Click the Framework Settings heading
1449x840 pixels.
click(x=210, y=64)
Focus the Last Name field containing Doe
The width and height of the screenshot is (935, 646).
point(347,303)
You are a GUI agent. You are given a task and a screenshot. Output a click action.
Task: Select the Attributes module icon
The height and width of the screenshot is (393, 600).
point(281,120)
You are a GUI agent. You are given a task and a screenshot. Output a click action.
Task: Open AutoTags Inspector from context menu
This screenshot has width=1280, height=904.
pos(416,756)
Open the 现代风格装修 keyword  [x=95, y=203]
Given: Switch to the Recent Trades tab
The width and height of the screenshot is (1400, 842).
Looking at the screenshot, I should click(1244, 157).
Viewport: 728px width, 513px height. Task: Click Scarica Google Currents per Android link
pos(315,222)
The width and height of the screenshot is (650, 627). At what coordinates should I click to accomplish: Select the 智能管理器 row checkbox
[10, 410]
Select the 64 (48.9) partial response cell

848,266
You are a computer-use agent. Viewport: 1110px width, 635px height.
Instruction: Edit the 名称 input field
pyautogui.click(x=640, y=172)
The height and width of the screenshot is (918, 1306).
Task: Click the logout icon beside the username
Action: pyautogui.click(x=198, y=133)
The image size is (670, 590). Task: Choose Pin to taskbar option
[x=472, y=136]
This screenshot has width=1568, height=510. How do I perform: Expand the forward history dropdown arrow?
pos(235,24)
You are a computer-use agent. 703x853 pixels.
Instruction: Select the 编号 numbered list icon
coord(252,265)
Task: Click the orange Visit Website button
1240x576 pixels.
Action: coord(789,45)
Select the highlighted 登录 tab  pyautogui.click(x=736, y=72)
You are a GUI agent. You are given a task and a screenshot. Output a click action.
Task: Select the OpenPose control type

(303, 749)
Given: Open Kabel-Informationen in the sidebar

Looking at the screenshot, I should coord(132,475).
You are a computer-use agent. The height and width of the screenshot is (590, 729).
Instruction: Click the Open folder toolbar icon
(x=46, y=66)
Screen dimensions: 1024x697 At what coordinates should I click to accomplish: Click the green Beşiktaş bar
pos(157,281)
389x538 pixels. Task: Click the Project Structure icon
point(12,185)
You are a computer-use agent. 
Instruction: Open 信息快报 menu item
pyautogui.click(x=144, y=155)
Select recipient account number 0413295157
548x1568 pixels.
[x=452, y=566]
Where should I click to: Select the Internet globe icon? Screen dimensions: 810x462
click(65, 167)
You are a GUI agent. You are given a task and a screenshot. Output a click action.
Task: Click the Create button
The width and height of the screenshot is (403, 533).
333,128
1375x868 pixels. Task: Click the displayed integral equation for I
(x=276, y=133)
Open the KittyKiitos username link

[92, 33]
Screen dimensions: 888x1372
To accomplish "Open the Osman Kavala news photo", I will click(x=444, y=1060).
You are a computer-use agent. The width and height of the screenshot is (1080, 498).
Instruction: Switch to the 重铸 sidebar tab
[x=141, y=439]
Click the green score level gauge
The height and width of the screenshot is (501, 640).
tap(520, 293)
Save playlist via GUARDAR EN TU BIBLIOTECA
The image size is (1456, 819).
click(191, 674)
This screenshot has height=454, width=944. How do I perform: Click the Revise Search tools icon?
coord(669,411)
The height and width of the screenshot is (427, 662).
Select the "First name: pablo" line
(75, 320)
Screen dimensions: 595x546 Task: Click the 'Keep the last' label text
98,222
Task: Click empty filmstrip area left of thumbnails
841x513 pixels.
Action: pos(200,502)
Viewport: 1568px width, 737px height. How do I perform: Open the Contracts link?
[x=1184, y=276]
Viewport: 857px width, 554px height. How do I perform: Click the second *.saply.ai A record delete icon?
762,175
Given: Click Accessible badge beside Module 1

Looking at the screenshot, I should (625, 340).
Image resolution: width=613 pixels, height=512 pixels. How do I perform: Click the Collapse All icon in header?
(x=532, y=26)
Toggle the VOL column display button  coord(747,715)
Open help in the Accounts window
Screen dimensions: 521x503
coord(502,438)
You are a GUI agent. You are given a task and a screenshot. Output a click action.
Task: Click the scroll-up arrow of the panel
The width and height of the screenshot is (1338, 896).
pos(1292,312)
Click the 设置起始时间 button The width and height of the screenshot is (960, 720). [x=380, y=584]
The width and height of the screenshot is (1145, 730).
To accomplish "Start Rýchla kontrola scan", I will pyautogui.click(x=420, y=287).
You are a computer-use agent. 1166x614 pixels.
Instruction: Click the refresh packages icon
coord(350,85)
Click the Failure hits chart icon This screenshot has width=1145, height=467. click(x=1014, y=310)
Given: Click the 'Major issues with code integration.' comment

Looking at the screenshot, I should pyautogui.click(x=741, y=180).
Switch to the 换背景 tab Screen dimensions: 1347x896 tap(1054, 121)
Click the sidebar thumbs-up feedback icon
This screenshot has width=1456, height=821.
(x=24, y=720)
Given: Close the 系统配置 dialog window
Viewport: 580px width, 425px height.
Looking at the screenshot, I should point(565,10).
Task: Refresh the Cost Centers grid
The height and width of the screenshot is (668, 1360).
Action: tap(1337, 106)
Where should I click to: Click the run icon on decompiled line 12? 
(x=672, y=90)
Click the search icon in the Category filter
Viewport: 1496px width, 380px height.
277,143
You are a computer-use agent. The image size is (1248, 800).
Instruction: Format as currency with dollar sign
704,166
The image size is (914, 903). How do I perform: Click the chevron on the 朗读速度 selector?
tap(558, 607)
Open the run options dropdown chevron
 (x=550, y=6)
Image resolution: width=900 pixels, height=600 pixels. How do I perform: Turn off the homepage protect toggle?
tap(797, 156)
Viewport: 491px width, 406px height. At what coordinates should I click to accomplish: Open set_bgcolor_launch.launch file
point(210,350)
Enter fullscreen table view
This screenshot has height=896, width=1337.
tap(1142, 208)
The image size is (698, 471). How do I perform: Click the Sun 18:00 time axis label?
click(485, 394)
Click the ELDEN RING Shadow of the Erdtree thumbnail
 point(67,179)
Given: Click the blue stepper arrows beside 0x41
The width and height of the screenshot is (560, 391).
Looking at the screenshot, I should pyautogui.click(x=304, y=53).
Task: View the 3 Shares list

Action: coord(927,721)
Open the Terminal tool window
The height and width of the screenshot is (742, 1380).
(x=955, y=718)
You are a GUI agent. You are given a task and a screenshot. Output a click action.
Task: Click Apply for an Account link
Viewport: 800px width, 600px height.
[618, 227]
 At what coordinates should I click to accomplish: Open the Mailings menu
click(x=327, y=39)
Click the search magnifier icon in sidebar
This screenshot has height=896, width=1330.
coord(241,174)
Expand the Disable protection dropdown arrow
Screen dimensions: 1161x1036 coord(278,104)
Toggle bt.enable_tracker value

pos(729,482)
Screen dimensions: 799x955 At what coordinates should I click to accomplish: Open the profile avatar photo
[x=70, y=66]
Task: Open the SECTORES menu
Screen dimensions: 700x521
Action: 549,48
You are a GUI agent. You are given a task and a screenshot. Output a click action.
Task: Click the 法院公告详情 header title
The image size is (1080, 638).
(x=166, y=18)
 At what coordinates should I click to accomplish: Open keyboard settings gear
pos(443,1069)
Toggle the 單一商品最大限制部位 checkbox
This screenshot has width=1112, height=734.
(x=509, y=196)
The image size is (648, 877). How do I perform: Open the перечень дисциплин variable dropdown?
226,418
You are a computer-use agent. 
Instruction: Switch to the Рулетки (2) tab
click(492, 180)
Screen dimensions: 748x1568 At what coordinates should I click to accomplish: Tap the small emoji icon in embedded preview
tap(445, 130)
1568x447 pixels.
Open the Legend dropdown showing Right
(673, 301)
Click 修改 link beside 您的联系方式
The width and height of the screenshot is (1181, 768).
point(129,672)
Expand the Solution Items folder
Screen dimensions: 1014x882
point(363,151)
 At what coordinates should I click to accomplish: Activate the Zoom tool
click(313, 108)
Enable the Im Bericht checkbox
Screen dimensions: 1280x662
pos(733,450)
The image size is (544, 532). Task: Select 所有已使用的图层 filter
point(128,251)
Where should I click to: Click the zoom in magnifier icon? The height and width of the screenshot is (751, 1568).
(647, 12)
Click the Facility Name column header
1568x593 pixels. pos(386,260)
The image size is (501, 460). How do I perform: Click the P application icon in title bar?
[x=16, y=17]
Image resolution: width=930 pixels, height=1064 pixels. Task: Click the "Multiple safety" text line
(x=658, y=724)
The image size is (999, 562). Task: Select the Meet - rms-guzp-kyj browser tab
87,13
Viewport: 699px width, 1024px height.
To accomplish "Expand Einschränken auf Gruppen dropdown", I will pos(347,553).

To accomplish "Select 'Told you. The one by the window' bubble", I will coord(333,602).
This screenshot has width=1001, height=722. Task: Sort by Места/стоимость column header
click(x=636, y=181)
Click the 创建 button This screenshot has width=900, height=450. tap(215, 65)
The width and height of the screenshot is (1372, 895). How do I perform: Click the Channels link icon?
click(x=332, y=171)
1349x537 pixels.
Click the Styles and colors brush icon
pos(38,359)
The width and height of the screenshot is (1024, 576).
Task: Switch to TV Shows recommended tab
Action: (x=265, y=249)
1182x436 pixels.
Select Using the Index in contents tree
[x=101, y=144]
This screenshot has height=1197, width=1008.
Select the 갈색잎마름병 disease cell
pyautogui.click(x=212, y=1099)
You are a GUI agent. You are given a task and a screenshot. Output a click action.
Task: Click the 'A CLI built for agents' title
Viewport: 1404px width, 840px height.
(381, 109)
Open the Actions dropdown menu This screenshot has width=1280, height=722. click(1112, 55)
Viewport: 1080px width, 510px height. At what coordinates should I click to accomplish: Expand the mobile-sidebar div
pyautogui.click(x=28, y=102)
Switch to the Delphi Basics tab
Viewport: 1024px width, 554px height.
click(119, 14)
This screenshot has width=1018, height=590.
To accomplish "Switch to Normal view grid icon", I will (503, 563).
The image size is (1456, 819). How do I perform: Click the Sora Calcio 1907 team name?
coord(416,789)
+++
Find the word "grid" in the listing above. Copy each line where it appears.

Task: Refresh the Cost Centers grid
To accomplish "Switch to Normal view grid icon", I will (503, 563).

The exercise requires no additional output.